The day before me and the night behind,

Above me heaven unfurled, the floor of waves beneath me,—

A glorious dream! though now the glories fade.

Alas! the wings that lift the mind no aid

Of wings to lift the body can bequeath me.”

Not long afterwards, Faust sees “the black dog roving there through cornfields and stubble,” the dog who is the same as the devil, the tempter, in whose hellish fires Faust has singed his wings. When he believed that he was expressing his great longing for the beauty of the sun and the earth, “he went astray thereover” and fell into the hands of “the Evil One.”

“Yes, resolute to reach some brighter distance,

On earth’s fair sun I turn my back.”

This is what Faust had said shortly before, in true recognition of the state of affairs.
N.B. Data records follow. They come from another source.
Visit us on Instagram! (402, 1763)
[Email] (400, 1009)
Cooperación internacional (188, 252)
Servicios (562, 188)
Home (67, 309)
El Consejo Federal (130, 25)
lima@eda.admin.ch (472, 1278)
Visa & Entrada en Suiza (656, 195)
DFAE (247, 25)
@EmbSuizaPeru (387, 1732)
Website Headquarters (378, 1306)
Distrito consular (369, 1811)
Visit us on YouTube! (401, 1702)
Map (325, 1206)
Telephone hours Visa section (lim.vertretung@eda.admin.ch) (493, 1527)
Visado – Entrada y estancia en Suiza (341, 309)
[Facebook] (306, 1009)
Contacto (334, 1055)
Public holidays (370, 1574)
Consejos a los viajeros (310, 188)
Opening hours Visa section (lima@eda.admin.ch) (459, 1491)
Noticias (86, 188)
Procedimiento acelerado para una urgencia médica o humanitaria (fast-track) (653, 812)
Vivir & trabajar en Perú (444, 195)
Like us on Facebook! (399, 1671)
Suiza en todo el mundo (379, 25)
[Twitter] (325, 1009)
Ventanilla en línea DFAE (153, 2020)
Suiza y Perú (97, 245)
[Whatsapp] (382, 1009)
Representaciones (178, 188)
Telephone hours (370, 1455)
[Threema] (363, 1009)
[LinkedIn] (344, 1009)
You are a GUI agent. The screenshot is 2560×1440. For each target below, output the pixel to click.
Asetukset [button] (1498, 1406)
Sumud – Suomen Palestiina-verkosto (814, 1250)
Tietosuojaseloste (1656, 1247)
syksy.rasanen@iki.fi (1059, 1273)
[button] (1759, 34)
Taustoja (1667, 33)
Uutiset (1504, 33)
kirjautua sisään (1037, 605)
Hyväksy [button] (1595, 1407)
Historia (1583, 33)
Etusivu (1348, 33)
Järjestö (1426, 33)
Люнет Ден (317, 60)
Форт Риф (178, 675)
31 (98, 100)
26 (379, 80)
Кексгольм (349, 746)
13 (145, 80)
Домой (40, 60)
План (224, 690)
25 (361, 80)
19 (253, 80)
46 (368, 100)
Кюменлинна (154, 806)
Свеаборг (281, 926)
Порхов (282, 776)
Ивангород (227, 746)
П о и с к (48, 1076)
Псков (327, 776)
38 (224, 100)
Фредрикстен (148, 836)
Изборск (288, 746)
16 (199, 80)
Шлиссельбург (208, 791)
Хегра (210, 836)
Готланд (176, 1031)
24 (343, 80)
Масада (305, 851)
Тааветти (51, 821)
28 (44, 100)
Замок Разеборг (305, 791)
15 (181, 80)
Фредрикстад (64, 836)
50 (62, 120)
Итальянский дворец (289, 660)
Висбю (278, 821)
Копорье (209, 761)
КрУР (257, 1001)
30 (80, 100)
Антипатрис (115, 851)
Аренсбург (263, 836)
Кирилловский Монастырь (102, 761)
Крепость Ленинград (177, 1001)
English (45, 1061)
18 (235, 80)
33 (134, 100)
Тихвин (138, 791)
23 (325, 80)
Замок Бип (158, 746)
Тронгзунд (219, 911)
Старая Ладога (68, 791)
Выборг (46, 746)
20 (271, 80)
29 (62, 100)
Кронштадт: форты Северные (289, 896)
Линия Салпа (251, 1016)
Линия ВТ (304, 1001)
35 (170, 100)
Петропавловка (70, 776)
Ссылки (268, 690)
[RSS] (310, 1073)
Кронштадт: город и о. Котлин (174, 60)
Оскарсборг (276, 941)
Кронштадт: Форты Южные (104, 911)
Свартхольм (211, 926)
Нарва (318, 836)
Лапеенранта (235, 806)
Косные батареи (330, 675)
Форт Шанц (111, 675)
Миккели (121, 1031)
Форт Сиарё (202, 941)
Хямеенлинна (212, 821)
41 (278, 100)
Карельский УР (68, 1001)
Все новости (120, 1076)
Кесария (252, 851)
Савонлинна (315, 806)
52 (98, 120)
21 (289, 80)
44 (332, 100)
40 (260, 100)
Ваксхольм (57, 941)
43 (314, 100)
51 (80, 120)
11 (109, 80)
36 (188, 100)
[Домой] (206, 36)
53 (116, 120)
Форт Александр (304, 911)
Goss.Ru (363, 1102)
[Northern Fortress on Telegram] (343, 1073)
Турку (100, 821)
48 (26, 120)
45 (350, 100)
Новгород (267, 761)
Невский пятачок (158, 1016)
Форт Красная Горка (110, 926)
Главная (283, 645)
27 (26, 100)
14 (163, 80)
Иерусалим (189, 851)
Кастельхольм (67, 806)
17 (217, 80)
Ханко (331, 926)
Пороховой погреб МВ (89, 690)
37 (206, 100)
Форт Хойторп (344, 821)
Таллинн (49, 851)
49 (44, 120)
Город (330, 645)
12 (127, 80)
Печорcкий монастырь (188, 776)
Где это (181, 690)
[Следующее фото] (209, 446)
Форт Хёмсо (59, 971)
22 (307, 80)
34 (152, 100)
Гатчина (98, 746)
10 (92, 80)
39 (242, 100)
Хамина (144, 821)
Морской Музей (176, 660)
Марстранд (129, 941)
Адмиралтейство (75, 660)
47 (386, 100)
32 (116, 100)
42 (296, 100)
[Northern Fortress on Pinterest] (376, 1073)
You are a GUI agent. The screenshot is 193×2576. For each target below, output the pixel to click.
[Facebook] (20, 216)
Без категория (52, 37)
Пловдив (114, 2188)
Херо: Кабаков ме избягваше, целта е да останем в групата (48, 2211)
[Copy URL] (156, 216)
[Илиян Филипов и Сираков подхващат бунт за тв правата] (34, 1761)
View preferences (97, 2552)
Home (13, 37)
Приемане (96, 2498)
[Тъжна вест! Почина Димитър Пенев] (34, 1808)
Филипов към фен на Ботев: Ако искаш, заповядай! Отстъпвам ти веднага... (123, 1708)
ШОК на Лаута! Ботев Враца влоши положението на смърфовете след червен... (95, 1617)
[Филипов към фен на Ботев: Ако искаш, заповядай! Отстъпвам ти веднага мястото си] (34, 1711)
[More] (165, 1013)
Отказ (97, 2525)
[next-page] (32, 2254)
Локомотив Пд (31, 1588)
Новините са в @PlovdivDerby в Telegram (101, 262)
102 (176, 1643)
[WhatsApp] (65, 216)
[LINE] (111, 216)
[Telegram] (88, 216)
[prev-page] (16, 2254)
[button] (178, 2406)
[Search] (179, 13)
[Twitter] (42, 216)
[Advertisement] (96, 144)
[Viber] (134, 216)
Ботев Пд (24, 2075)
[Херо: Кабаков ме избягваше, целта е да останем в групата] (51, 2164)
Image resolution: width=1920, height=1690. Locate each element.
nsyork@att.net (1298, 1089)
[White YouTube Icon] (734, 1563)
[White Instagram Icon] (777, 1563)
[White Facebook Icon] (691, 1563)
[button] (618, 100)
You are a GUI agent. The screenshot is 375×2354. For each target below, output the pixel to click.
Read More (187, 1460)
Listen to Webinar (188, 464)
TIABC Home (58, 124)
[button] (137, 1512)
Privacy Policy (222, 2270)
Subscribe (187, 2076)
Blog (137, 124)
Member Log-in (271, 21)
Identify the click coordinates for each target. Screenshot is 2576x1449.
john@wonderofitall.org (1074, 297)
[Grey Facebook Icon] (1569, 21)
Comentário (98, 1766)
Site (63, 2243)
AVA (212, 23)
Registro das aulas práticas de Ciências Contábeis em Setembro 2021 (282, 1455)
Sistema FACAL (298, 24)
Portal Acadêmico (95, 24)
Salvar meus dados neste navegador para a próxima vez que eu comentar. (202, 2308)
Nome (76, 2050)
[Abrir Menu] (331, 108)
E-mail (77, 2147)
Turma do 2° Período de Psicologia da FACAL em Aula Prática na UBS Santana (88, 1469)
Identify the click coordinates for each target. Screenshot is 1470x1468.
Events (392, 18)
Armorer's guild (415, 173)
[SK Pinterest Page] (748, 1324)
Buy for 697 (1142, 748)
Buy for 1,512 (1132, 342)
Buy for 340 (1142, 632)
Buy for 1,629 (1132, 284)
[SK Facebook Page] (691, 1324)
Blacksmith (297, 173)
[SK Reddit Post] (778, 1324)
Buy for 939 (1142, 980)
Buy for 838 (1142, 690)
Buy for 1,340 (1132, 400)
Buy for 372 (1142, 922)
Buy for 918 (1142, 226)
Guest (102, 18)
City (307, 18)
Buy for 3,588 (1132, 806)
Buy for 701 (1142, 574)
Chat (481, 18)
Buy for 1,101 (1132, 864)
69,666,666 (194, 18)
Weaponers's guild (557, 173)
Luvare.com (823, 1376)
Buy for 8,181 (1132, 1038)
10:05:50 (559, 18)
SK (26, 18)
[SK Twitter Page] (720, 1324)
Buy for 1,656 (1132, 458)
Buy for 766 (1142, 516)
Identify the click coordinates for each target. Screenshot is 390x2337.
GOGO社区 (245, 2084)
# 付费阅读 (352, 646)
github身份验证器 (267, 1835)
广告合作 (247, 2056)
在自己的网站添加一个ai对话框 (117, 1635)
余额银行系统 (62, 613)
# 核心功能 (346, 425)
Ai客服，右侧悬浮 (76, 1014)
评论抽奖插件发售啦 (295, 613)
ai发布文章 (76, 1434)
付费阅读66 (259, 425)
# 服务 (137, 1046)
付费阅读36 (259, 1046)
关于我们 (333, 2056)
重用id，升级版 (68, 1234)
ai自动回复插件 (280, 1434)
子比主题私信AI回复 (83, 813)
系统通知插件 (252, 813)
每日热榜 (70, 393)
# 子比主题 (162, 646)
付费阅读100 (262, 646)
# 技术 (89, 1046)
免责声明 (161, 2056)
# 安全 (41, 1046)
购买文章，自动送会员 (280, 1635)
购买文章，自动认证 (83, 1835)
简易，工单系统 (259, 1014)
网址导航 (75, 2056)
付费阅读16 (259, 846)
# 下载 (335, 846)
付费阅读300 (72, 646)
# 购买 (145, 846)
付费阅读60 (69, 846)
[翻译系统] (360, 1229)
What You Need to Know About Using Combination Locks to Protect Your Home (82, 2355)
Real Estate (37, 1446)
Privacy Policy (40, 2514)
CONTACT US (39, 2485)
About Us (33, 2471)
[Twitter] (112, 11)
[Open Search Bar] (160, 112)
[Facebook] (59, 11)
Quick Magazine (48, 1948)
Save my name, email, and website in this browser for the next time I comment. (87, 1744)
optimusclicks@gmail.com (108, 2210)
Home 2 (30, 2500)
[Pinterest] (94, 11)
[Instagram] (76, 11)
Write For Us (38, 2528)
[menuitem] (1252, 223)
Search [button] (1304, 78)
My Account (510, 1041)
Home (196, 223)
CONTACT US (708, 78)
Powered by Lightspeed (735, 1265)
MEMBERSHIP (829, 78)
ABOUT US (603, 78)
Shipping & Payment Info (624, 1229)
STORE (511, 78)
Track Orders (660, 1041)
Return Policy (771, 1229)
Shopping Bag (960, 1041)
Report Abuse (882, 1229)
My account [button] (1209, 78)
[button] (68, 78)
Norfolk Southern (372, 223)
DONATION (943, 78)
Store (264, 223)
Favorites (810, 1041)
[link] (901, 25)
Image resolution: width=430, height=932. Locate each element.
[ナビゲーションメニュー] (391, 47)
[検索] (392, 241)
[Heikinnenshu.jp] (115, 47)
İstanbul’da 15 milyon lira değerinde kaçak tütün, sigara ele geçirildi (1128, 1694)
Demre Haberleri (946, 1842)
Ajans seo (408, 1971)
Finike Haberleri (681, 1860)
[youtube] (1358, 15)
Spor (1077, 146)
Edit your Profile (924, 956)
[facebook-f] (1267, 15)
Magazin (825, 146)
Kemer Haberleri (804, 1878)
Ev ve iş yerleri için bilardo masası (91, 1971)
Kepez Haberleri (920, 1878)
The honoring of the beauty of nature led the Christian of the Middle Ages to pagan thoughts which lay in an antagonistic relation to his conscious religion, just as once Mithracism was in threatening competition with Christianity, for Satan often disguises himself as an angel of light.[[108]]

The longing of Faust became his ruin. The longing for the Beyond had brought as a consequence a loathing for life, and he stood on the brink of self-destruction.[[109]] The longing for the beauty of this world led him anew to ruin, into doubt and pain, even to Marguerite’s tragic death. His mistake was that he followed after both worlds with no check to the driving force of his libido, like a man of violent passion. Faust portrays once more the folk-psychologic conflict of the beginning of the Christian era, but what is noteworthy, in a reversed order.